Indonesia Condemns Macron's Statements on Islam

Jakarta. Indonesia has condemned the statements from French President Emmanuel Macron, which was deemed disrespectful toward Islam and the Muslim community worldwide, the Foreign Affairs Ministry said on Friday.
"Indonesia condemns the statements made by the President of France that is disrespectful towards Islam and the Muslim community worldwide," the Foreign Affairs Ministry said in a statement.
"The statement has offended over 2 billion Muslims globally and has sparked division among different faiths in the world," the ministry said.

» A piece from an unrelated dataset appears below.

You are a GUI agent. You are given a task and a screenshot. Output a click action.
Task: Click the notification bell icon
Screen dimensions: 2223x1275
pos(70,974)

The ministry did not specify Macron's statement that is deemed disrespectful. Macron has drawn angry responses from Muslim leaders and falls for boycotts on French products in the Muslim world after suggesting that "Islam is a religion in crisis" in a speech on Oct 2.
The speech was actually about what he called Islamist separatism, an ideology wielded by some Muslims in France who tried to asserts religious laws and threaten the country's secularism principle.

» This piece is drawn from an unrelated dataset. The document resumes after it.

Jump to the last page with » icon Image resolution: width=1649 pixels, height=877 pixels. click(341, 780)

"I do not ask any of our citizens to believe or not to believe, to believe a little or moderately, it is not the business of the Republic, but I ask any citizen, whatever his religion or not, to respect absolutely all the laws of the Republic," Macron said.
"And there is in this radical Islamism [...] a methodical organization to contravene the laws of the Republic and create a parallel order, to erect other values, develop another organization of society, separatist at first, but whose final goal is to take control, complete it. And it is what makes us gradually come to reject freedom of expression, freedom of conscience, the right to blasphemy," the French president said.
The speech came in light of rising tension in the country following Islamist terrorists attract in recent times. These include an attack on satirical magazine Charlie Hebdo office in Paris in 2015, killing 12.
Two weeks after the speech, an 18-year-old Muslim refugee killed and beheaded Samuel Paty with a knife. Paty was a school teacher who days earlier showed Charlie Hebdo's caricatures of the Islam Prophet Muhammad to his classes as part of a lesson about freedom of expression.
On Thursday, another attack happened on Notre Dame Basilica in Nice, killing three congregation members. Less than a kilometer from the church, 86 people lost their lives when an attacker drove a truck into a crowd in 2016.
Global Response
Still, macron comment about Islam and the right of blasphemy has drawn fire from Muslim leaders worldwide.
Turkish President Recep Tayyip Erdoğan — who has been exchanging strong words with Macron in recent months on various issues ranging from the Cyprus conflict, oil in the eastern Mediterranean, and the Azerbaijan-Armenian conflict — wasted no time in attacking Macron for his comment about Islam. Erdogan called the French president Islamophobic, questioned his mental health, and called for a boycott of French products.
Mahathir Mohamad, a two-time Malaysian prime minister, also caused a stir on social media for his response to Macron comments.
"Muslims have a right to be angry and to kill millions of French people for the massacres of the past," Mahathir in a tweet on Thursday. Twitter removed this tweet tweet for violation of the platform's terms and conditions.
"But by and large, the Muslims have not applied the “eye for an eye” law. Muslims don’t. The French shouldn’t. Instead, the French should teach their people to respect other people’s feelings," he said in a subsequent tweet.
Indonesia took a similar position to Mahathir's.
"Freedom of expression should not be exercised in ways that tarnish the honor, sanctity, and sacredness of religious values and symbols," the Indonesian Foreign Affairs Ministry said.
"As the largest Muslim-populated country and the third-largest democracy in the world, Indonesia urges the global community to put forward unity and religious tolerance, particularly amidst the on-going pandemic.," the ministry said.